• REQUIRED WORK
Return the records below verbatim, starting with the line containing "This screenshot has width=1112, height=934." and going on through the line containing "coordinates (562, 2323).", both included.

• SOURCE DATA
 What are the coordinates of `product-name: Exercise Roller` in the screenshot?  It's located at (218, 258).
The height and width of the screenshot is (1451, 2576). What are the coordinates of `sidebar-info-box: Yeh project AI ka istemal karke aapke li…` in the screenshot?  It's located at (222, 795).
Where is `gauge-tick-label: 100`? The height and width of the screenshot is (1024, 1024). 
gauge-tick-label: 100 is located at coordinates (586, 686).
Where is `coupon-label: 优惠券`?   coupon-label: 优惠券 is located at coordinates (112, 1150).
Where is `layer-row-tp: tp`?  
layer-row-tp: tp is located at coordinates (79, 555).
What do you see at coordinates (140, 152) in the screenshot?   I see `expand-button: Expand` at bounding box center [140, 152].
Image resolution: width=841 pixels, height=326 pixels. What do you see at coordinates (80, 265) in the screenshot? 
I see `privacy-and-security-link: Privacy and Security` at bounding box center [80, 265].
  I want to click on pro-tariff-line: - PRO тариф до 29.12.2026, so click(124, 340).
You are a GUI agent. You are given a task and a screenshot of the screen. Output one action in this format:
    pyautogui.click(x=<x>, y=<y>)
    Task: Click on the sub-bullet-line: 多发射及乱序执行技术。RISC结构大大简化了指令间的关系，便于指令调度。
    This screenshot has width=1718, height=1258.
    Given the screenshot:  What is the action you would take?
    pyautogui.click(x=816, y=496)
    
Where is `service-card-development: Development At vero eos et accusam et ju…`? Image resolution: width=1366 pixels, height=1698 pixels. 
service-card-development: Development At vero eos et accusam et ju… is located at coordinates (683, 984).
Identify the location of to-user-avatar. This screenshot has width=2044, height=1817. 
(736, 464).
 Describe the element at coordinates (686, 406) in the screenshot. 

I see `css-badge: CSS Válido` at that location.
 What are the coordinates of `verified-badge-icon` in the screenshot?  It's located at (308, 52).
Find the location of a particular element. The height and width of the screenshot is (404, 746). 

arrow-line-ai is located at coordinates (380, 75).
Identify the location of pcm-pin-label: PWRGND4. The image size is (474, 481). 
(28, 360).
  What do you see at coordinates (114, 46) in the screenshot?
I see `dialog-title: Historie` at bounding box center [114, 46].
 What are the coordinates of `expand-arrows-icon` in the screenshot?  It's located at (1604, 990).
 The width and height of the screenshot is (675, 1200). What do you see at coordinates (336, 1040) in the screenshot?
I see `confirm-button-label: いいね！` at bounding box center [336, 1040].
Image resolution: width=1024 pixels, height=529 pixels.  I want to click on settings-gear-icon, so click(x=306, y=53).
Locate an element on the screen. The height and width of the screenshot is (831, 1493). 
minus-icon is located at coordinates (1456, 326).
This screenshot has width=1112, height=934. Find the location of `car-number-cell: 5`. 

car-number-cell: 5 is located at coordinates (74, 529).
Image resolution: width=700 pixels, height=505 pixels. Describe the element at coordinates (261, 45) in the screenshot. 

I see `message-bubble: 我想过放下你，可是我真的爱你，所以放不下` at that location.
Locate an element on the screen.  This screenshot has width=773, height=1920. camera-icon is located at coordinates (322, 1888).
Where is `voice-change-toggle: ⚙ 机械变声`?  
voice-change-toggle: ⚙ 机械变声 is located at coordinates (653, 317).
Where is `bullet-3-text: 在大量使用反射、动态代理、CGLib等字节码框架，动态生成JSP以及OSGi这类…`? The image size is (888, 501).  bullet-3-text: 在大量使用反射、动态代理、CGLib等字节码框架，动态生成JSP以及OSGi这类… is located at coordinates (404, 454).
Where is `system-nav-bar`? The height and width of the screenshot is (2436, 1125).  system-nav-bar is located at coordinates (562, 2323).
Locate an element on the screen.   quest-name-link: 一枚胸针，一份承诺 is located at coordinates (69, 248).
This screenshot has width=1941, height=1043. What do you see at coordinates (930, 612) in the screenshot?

• RESPONSE
This screenshot has width=1112, height=934. Find the location of `car-number-cell: 5`. 

car-number-cell: 5 is located at coordinates (74, 529).
Image resolution: width=700 pixels, height=505 pixels. Describe the element at coordinates (261, 45) in the screenshot. 

I see `message-bubble: 我想过放下你，可是我真的爱你，所以放不下` at that location.
Locate an element on the screen.  This screenshot has width=773, height=1920. camera-icon is located at coordinates (322, 1888).
Where is `voice-change-toggle: ⚙ 机械变声`?  
voice-change-toggle: ⚙ 机械变声 is located at coordinates (653, 317).
Where is `bullet-3-text: 在大量使用反射、动态代理、CGLib等字节码框架，动态生成JSP以及OSGi这类…`? The image size is (888, 501).  bullet-3-text: 在大量使用反射、动态代理、CGLib等字节码框架，动态生成JSP以及OSGi这类… is located at coordinates (404, 454).
Where is `system-nav-bar`? The height and width of the screenshot is (2436, 1125).  system-nav-bar is located at coordinates (562, 2323).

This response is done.